> **WORK TO COMPLETE**:
[A] Reproduce the passage of the coronavirus essay from "I first met" to "and blatantly unsafe.".
[B] Carry on the personal essay about a trip to Italy canceled by the coronavirus from the point where it stops.

> **TEXT**:

  On Sunday, February 23rd, I woke up to an Apple News push-notification about a sudden and sharp increase of coronavirus cases in northern Italy. I started to feel a little uneasy. Within the following days, things escalated quickly. First, my brother, a college junior, was sent home from his study-abroad program in Bologna. Then, the CDC instated a level 3 advisory against travel to Italy. Hours later, I received the horrifying (but logical, of course) email detailing that any visitors to Italy would be quarantined upon their return to my college campus. This swiftly turned into the cancellation of my flight by the airline, the cancellation of the rest of the semester on my college campus, and then social isolation at home. Next came an overwhelming fear of the death of my vulnerable and isolated family members in Italy — I felt helpless while trapped so far away. How could I be there for them? And then, I felt fear of the same for my family members sheltering at home in Massachusetts and New Jersey. Things had fallen apart with a velocity that was disturbing.

  Finally, I received an email from the President of the College: a license had been bought for students to access the Calm app free of charge: “If ever there were a time for self care, it is now.” I deleted it from my inbox. It did not want to accept that, no matter how much planning, wishing, hoping and waiting, no matter how much I wanted something, I couldn't change reality. I wasn’t ready for self care.

  I first met the situation with resistance, in denial of the lack of control I had over my mobility. I tried to reschedule my ticket three times, only to be met with three cancelations. I started to think about how I could make the trip happen, logistically, if I were able to schedule an itinerary that wouldn’t fall through. I could have my friends pick me up at the airport in Rome with a car, because trains wouldn't be running to their city. Then after flying home to Boston, my family could drive two separate cars to the airport and I could drive myself home in one. And then live alone in my attic for two weeks. That would work, right? The level of complication became ridiculous, and blatantly unsafe.

> **AVAILABLE DATA**:

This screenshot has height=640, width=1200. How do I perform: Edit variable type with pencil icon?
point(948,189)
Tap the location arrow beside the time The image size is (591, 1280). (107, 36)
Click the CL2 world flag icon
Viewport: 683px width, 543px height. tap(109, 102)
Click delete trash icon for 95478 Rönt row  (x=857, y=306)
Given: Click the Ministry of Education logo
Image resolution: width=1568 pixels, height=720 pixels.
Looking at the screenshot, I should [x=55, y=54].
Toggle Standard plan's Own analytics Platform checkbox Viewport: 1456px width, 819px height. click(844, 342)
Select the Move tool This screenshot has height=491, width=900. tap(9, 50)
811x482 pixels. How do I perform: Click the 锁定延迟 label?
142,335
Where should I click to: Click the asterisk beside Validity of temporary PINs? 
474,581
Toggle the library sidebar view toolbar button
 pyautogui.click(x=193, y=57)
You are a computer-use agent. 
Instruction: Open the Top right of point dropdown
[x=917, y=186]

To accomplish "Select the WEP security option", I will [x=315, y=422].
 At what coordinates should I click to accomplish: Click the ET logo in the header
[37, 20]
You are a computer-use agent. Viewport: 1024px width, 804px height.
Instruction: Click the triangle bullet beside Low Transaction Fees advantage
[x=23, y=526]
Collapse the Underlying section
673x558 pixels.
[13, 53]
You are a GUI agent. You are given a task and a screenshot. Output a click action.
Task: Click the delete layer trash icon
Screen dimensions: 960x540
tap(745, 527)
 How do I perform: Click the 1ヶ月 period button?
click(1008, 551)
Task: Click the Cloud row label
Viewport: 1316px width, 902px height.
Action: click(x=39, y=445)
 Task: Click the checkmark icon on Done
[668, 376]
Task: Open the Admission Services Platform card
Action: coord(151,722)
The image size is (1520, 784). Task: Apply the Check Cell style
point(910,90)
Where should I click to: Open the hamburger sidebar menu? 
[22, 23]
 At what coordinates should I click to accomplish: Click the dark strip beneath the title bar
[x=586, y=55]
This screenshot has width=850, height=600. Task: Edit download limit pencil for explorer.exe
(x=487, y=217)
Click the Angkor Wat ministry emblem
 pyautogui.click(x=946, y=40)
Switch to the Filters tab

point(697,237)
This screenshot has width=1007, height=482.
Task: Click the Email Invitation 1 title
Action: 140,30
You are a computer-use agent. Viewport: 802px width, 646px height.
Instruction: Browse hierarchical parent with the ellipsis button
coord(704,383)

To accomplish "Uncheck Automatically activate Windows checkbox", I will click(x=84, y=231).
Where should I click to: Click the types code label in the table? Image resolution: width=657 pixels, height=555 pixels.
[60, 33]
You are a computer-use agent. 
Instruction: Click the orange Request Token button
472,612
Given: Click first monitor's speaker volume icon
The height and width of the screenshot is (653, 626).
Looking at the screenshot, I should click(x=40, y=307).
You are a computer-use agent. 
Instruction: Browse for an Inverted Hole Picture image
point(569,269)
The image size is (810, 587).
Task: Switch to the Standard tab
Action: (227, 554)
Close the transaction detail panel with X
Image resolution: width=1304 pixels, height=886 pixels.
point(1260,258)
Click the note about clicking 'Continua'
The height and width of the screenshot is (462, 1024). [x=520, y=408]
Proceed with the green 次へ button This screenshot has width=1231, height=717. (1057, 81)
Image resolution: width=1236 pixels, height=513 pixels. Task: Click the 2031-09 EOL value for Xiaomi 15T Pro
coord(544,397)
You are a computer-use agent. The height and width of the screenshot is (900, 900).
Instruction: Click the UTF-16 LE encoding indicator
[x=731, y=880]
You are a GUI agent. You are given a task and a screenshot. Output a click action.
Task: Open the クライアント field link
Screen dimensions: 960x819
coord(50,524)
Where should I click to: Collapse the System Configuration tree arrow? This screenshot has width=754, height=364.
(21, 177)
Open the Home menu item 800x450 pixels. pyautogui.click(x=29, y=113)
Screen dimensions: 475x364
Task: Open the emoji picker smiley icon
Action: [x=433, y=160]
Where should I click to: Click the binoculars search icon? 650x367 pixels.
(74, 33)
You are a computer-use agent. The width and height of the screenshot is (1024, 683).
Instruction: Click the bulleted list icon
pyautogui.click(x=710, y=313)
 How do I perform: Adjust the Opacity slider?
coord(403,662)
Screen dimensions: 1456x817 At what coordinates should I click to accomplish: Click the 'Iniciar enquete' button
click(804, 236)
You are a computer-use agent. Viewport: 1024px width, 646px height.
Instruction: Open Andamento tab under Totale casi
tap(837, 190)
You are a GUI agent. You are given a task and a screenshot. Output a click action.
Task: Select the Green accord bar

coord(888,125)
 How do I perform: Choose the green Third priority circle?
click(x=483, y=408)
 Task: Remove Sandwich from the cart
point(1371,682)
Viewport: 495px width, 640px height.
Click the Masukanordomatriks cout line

> **RESULTS**:
[A]
I first met the situation with resistance, in denial of the lack of control I had over my mobility. I tried to reschedule my ticket three times, only to be met with three cancelations. I started to think about how I could make the trip happen, logistically, if I were able to schedule an itinerary that wouldn’t fall through. I could have my friends pick me up at the airport in Rome with a car, because trains wouldn't be running to their city. Then after flying home to Boston, my family could drive two separate cars to the airport and I could drive myself home in one. And then live alone in my attic for two weeks. That would work, right? The level of complication became ridiculous, and blatantly unsafe.

[B]
  Since the emergence of modernity in the 18th century, and it’s more recent counterpart, hustle-culture, the pace of life has been intensifying. We are encouraged to be self-assured, in control, and self-centered. We feel comfortable planning months, even years, in advance, valuing our levels of productivity (dependent on our hurried lifestyles) over anything. Time, and space, cleanly organized categories, are defined by their relationship to our human form: our ability to control and harness them to our advantage. Now, time and space cannot be measured. 

  The past two months have been surreal: there’s a pandemic, and a travel ban has made it impossible to see the people I love. My concept of distance itself has been redefined. Time is different now, too. When you can’t divide it up into months, weeks, and days to make it palatable, it takes on a different meaning altogether — “the foreseeable future” doesn’t accommodate such reasoning. The harder I try (and fail) to get to Italy, the farther away that it is. Each time I attempt to partition space and time, the more it falls apart. 

  Patience is no longer what I thought it to be back in December. It transcends a simple countdown, requiring the readiness to confront something that guarantees no carefully drawn-up limit. It has been asking me to renounce my craving for control. And to have faith that, as all things are, my present circumstances are temporary. 

  Finally, I am ready to listen. I have since abandoned illusory plans for international travel, and downloaded Calm from the app-store instead. Patience is not a virtue, but a skill that it is high time I learn.